If there isn't, what other alternatives do I have?
As the status quo, i'm using the "contains()" function to match the source/destination entered by the user with the entries for these places in my excel spreadsheet. I've used the jexcel API to link to the excel spreadsheet.
No, there's no artificial intelligence algorithm that can compensate for human stupidity ;) Minor spelling mistakes (like your Connought Place for Connaught Place) may be detectable using a spell check algorithm, but that would also be likely to treat Greater Kailash I and Greater Kailash II as the same.
My suggestion is to extract the spreadsheet data into a relational database (You can use JavaDB which comes free with the JDK) and manually normalize the data.
Using the String#contains(...) method has the same drawback in respect of GK-I and GK-II and other places whose names already contain a sequence of characters that forms a valid name of another place.
It's rather obvious that this is an academic exercise, so you probably shouldn't be bound to real-world data that was never intended to be used in the way you're using it.
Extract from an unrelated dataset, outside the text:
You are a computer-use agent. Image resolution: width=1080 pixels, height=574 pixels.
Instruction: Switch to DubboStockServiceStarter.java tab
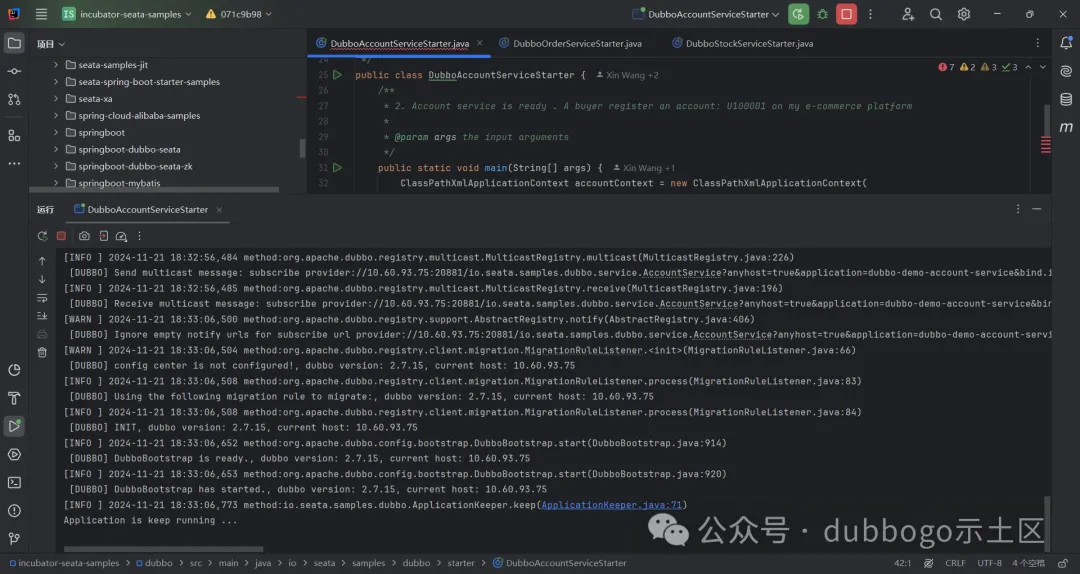749,44
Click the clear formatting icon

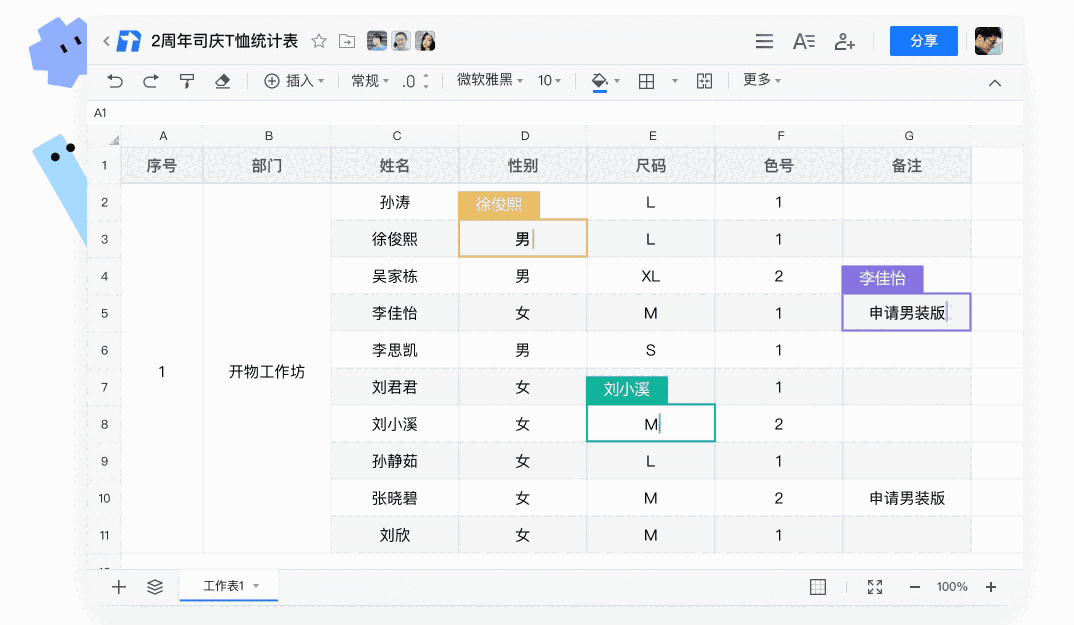point(222,81)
In that context, I would just reduce the data to a smaller subset and normalize it in situ.
Thanks a lot. Inter alia, one thing which i've certainly learned is that it's Connaught Place and not Connought Place :D
Originally Posted by Darryl.Burke
You know - I'm just thinking aloud because I have no clue about how it would be done - we recognise "Connaught" vs "Connought" as a possible error because of the lexical similarity. It relatively easy to quantify this (number of letter differences or whatever) and on that basis at least flag it as a possible error.
(Then we can defer to the knowledgable and careful likes of db.)
But as Darryl points out this is going to flag a lot of things as possible equivalents when they aren't: the GK effect. However things might be better if more information were used. I'm thinking particularly of topological characteristics of a given entry. There is little chance of confusing two "Main St"s despite identity of their lexical form because they join (or for places are adjacent to) quite different and altogether distinct places.
So I'm wondering if you could quantify these topological differences somehow. And on that basis more accurately identify possible equivalents.
(I've just realised that a recent youtube video I saw might have suggested this: it was about people taking maps and performing automatic registration - ie map to geolocation - based on the topology of street intersections.)